We initially were developing a system that we had hoped could handle everything and eject any workflow issues to a human so the operations team could kick the machine. We were hoping to avoid an interface all together on the customer side.
After a few versions and attempts at building this system, we moved towards a traditional app where we focused on building a product people wanted and automate parts of it over time. But even the parts we automated needed an interface for customers to spot check our work. So we found a great designer.

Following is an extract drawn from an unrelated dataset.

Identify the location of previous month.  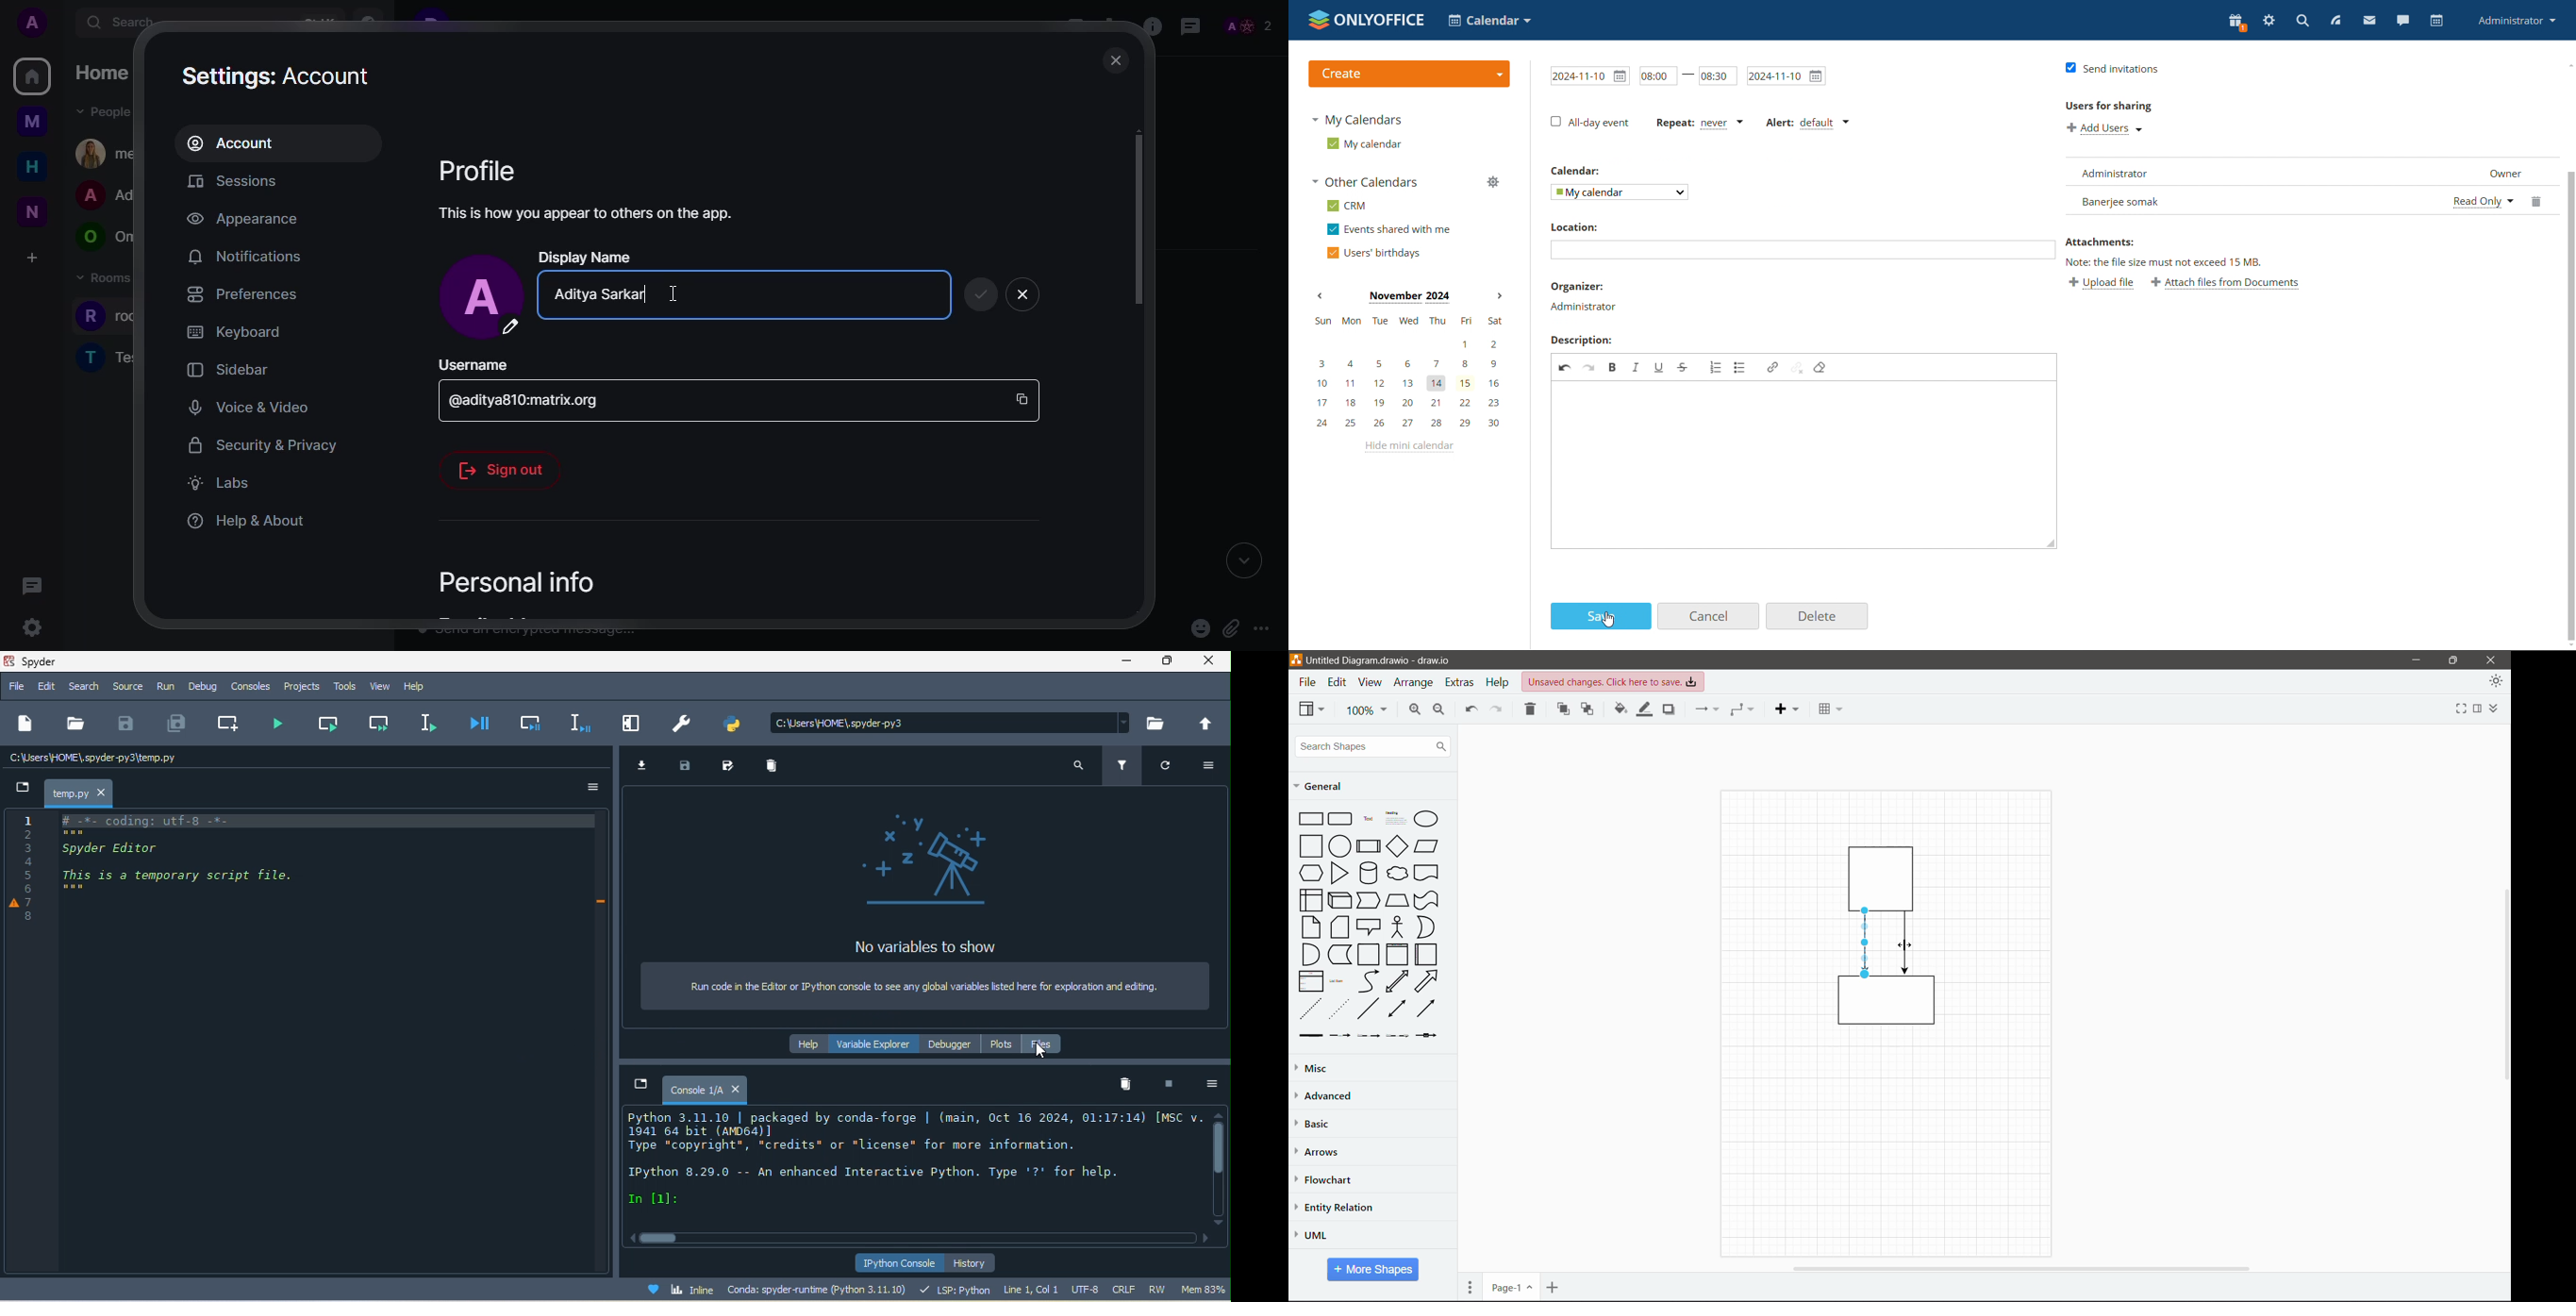
(1319, 296).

...Before we knew it, we were building a traditional company, with some AI. The company is doing well and people love what we're building, but it's different than we imagined.
We still believe in the long term vision and promise of the technology, but the article is right, this isn't going to be an overnight process unless some new architecture emerges.
In the mean time, we're focused on helping people get from A to B easily using whatever means necessary, because moving f**ing sucks. If you're moving soon or know anybody who is, we'd be happy to help them. -P
It's okay, I mean even the internet started out as Charlie_Bit_Me.avi and free porn.
I'm betting the adoption curve for AI hits when the first company sells photorealistic porn of anyone you have a picture of. Hell, half ass Photoshop porn is lucrative already.
Charlie Bit Me is of the YouTube generation, so it wasn't passed around as an avi email attachment like some older memes of the previous generation. From that long ago, Exploding Whale comes to mind.